The SPDR S&P 500 ETF exhibits an impulsive rally, recently climbing to wave peaks and troughs

    by VT Markets
    /
    Oct 4, 2025

    The SPDR S&P 500 ETF (SPY) is experiencing an impulsive rally beginning from a low on August 2. Initially, the ETF climbed to 647.04 in wave ((i)) before a dip in wave ((ii)) to 634.92. It then rose to 667.34 in wave ((iii)), followed by a pullback in wave ((iv)) with a pattern including a decline to 661.98 and a decline to 654.42.

    Subsequently, the ETF continued its ascent in wave ((v)), marked by internal extensions. From the wave ((iv)) low, wave (i) reached 662.37 before a pullback to 657.88. It then nested higher to 665.8, dipped to 660.93, and rose to 670.74 in wave iii, ending with a pullback to 666.78 in wave iv. Provided the pivot low at 654.42 remains intact, the ETF is expected to sustain upward movement.

    Financial Markets News

    In other financial markets news, EUR/USD steadied due to recent Federal Reserve discussions, and the Dow Jones Industrial Average climbed by 250 points. Gold prices rose amid economic concerns surrounding a US shutdown, while Bitcoin maintained its position near $120,000 after recent highs. Additionally, FXStreet introduced a new design focusing on aiding traders in their financial endeavours.

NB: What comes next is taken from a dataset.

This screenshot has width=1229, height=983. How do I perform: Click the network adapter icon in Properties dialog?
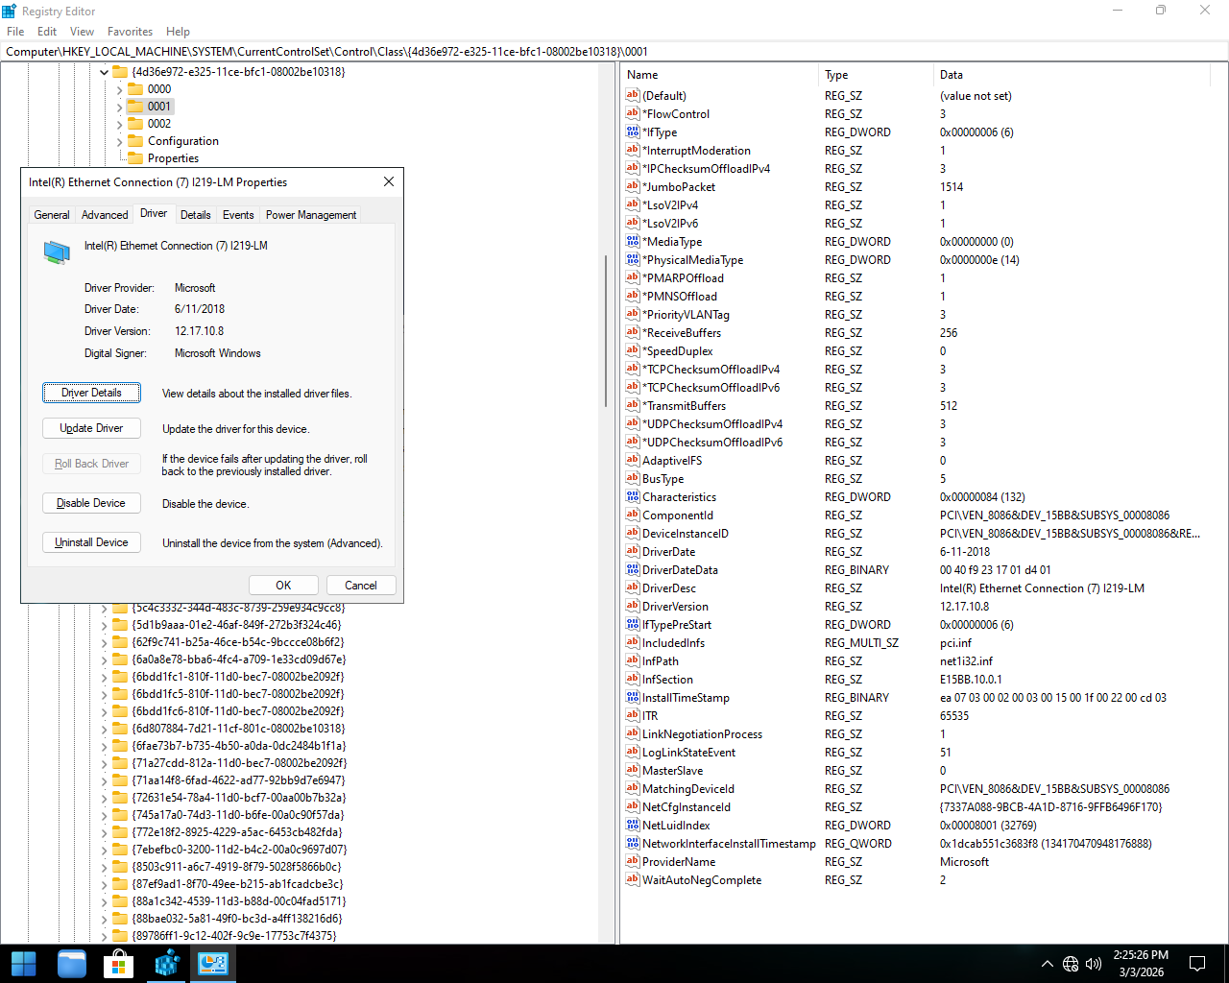(57, 252)
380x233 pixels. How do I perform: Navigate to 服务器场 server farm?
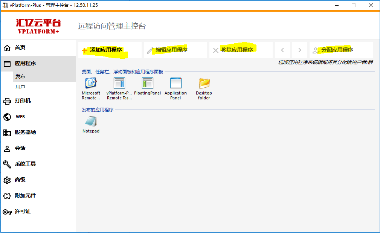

    We are in an upward impulsive rally for the SPY, so bullish positions should be considered. The key level to watch is the pivot low at 654.42. As long as the market remains above this point, the upward trend is expected to continue towards new peaks.

    Given this structure, selling out-of-the-money put options with strike prices below 654.42 is an attractive strategy for the coming weeks. This allows traders to collect premium, taking advantage of both the upward momentum and time decay. A breach of that pivot low would be the signal to exit these positions.

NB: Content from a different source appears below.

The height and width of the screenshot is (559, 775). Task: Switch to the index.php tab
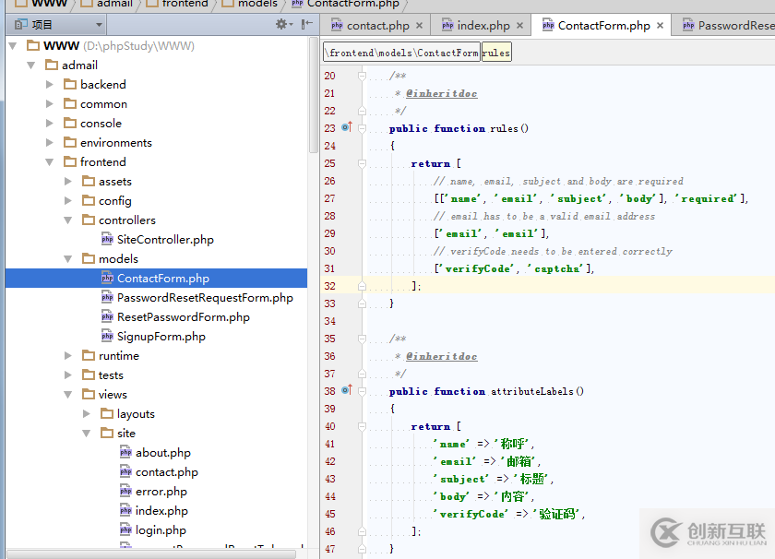[483, 26]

    Participation in Upside

    Alternatively, for those wanting to directly participate in the upside, bull call spreads offer a defined-risk approach. This strategy can capitalize on the move toward new highs while managing the cost of entry. It is a way to profit from the expected climb in wave ((v)) without the unlimited risk of selling naked puts.

    The current US government shutdown may seem concerning, but we see the market focusing on other factors. Looking back at the extended shutdown of 2018-2019, the S&P 500 actually rallied over 10% during that period, showing that political gridlock doesn’t always hurt equities. Furthermore, the September 2025 CPI report just showed inflation cooling to 2.9%, bolstering the case for the Fed to consider rate cuts next quarter.

    This environment of uncertainty caused by the shutdown has likely elevated implied volatility. Traders can use this to their advantage, as higher volatility increases the premium received from selling options. However, it also presents a risk, making it wise to keep positions sized appropriately and to monitor the 654.42 support level closely.